La mitología fue, desde las primeras civilizaciones, el modo de dar respuesta al enigma del hombre y su existencia, pero pronto quedó superada por el conocimiento filosófico que, apoyado en las mismas preguntas, emprende un camino de indagación racional y lógica que permite comprender o, al menos, develar una pequeña porción de aquello que nos maravilla.
La filosofía, desde la antigüedad ha abordado racionalmente el tema de lo trascendente y lo divino y con el advenimiento de la teología se han ampliado considerablemente las posibilidades de conocimiento de Dios. Sin embargo, el mismo avance de la filosofía supuso el despliegue de nuevos campos de investigación y con ello el tema de Dios quedó en manos de la teología.

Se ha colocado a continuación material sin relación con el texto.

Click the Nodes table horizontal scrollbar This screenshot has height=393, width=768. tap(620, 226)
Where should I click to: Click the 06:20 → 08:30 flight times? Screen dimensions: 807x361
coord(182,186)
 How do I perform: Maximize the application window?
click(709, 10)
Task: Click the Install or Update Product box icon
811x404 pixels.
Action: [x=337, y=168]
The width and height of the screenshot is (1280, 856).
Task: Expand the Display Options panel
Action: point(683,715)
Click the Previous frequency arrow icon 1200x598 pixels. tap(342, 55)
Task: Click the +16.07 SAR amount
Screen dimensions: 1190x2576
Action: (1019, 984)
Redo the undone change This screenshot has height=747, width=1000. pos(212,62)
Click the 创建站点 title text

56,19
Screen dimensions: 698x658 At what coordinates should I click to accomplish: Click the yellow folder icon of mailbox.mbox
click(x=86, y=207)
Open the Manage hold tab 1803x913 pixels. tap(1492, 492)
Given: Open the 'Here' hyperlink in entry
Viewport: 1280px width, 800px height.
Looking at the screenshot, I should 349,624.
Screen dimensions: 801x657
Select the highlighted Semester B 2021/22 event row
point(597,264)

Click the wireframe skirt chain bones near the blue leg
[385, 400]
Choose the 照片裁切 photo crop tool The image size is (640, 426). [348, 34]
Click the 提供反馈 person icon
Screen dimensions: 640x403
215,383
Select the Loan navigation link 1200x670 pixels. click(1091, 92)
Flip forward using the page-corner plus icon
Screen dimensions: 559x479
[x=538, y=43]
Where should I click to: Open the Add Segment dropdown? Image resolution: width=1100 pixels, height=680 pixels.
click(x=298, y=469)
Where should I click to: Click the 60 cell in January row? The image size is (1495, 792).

En la modernidad, con el avance que supuso el método científico y con las nuevas estructuras de pensamiento que de allí se derivaron terminó por calificar los temas asociados a Dios como poco serios. Con la mayoría de edad que creyó alcanzar la humanidad, quedaron relegadas a fantasía y ficción todas aquellas referencias a la divinidad que habían poblado el imaginario de las generaciones anteriores.
Es curioso observar hoy, tanto en el ámbito filosófico, como en las dinámicas sociales y políticas, un retorno contundente de Dios. Al parecer, la promesa de emancipación moderna no ha tenido el resultado esperado en la humanidad, pues en lugar de alcanzar aquel estado de paz y hermandad soñado por los modernos, nos hemos convertido en una amenaza cada vez más temible para nosotros mismos y para nuestro entorno.
Es evidente el retorno de Dios a la esfera filosófica. Desde Levinas, a mediados del siglo XX, y casi sobre el coletazo ideológico de la declaración nietzscheana de la muerte de Dios, se ha vuelto a formular la duda sobre las posibilidades que el hombre tiene en el mundo por sí mismo y se ha reformulado la necesidad de comprender aquello que dota de sentido nuestra vida, y de indagar en la fuente de nuestra sofisticada racionalidad.
Pensadores como Habermas, Vattimo, Derrida, Taylor, Ricoeur, Sloterdijk, por solo mencionar algunos, han recuperado a Dios como tema serio y muy necesario de especulación filosófica. Sus propuestas resaltan sobre todo una cuestión: las grandes cuestiones no pueden ser pensadas al margen de Dios. Como recurso filosófico comienza a resonar de nuevo y esto nos dice dos cosas: una, que la humanidad reclama de nuevo un sentido trascendente y dos, que es urgente dotar de herramientas al mundo para que el retorno de Dios no quede en la teoría sino que pueble vitalmente a los hombres.